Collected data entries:
_____

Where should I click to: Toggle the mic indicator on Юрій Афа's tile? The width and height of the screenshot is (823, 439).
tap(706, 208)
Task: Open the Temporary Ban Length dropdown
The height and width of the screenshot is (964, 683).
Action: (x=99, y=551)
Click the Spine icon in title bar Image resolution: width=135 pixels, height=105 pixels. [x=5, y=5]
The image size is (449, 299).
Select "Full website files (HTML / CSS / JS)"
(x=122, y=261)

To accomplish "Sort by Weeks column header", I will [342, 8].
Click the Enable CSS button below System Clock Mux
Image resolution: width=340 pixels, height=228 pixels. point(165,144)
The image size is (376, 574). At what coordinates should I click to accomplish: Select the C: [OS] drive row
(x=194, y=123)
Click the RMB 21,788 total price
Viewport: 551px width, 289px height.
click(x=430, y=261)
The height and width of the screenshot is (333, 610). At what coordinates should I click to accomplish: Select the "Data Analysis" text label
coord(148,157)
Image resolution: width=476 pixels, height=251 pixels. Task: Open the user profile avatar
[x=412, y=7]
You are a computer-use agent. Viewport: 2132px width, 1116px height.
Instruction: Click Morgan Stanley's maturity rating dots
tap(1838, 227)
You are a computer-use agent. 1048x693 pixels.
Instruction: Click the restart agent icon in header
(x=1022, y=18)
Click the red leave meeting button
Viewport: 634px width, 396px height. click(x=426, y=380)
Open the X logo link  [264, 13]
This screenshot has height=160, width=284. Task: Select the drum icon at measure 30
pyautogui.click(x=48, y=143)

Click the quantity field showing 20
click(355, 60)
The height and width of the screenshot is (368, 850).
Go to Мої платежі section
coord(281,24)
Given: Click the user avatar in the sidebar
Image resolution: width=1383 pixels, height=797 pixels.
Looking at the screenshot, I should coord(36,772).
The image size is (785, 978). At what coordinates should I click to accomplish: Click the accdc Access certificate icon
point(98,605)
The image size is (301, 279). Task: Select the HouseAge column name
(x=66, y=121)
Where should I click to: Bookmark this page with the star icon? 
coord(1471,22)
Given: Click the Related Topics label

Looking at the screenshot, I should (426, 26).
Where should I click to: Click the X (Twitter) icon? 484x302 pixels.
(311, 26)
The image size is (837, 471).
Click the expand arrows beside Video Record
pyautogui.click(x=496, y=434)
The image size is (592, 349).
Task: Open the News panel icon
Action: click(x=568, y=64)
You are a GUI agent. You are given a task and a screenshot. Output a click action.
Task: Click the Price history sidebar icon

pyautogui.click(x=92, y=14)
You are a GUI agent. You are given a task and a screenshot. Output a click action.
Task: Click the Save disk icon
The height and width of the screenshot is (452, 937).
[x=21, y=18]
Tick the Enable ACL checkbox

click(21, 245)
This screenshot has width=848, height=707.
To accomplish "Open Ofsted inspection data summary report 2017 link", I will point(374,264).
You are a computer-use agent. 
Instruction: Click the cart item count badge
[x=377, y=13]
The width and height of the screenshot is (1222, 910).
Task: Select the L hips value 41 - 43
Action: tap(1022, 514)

_____

Directions:
The response should be an exact repeat of the data above.

Expected answer:
Where should I click to: Toggle the mic indicator on Юрій Афа's tile? The width and height of the screenshot is (823, 439).
tap(706, 208)
Task: Open the Temporary Ban Length dropdown
The height and width of the screenshot is (964, 683).
Action: (x=99, y=551)
Click the Spine icon in title bar Image resolution: width=135 pixels, height=105 pixels. [x=5, y=5]
The image size is (449, 299).
Select "Full website files (HTML / CSS / JS)"
(x=122, y=261)

To accomplish "Sort by Weeks column header", I will [342, 8].
Click the Enable CSS button below System Clock Mux
Image resolution: width=340 pixels, height=228 pixels. point(165,144)
The image size is (376, 574). At what coordinates should I click to accomplish: Select the C: [OS] drive row
(x=194, y=123)
Click the RMB 21,788 total price
Viewport: 551px width, 289px height.
click(x=430, y=261)
The height and width of the screenshot is (333, 610). At what coordinates should I click to accomplish: Select the "Data Analysis" text label
coord(148,157)
Image resolution: width=476 pixels, height=251 pixels. Task: Open the user profile avatar
[x=412, y=7]
You are a computer-use agent. Viewport: 2132px width, 1116px height.
Instruction: Click Morgan Stanley's maturity rating dots
tap(1838, 227)
You are a computer-use agent. 1048x693 pixels.
Instruction: Click the restart agent icon in header
(x=1022, y=18)
Click the red leave meeting button
Viewport: 634px width, 396px height. click(x=426, y=380)
Open the X logo link  [264, 13]
This screenshot has height=160, width=284. Task: Select the drum icon at measure 30
pyautogui.click(x=48, y=143)

Click the quantity field showing 20
click(355, 60)
The height and width of the screenshot is (368, 850).
Go to Мої платежі section
coord(281,24)
Given: Click the user avatar in the sidebar
Image resolution: width=1383 pixels, height=797 pixels.
Looking at the screenshot, I should coord(36,772).
The image size is (785, 978). At what coordinates should I click to accomplish: Click the accdc Access certificate icon
point(98,605)
The image size is (301, 279). Task: Select the HouseAge column name
(x=66, y=121)
Where should I click to: Bookmark this page with the star icon? 
coord(1471,22)
Given: Click the Related Topics label

Looking at the screenshot, I should (426, 26).
Where should I click to: Click the X (Twitter) icon? 484x302 pixels.
(311, 26)
The image size is (837, 471).
Click the expand arrows beside Video Record
pyautogui.click(x=496, y=434)
The image size is (592, 349).
Task: Open the News panel icon
Action: click(x=568, y=64)
You are a GUI agent. You are given a task and a screenshot. Output a click action.
Task: Click the Price history sidebar icon

pyautogui.click(x=92, y=14)
You are a GUI agent. You are given a task and a screenshot. Output a click action.
Task: Click the Save disk icon
The height and width of the screenshot is (452, 937).
[x=21, y=18]
Tick the Enable ACL checkbox

click(21, 245)
This screenshot has width=848, height=707.
To accomplish "Open Ofsted inspection data summary report 2017 link", I will point(374,264).
You are a computer-use agent. 
Instruction: Click the cart item count badge
[x=377, y=13]
The width and height of the screenshot is (1222, 910).
Task: Select the L hips value 41 - 43
Action: tap(1022, 514)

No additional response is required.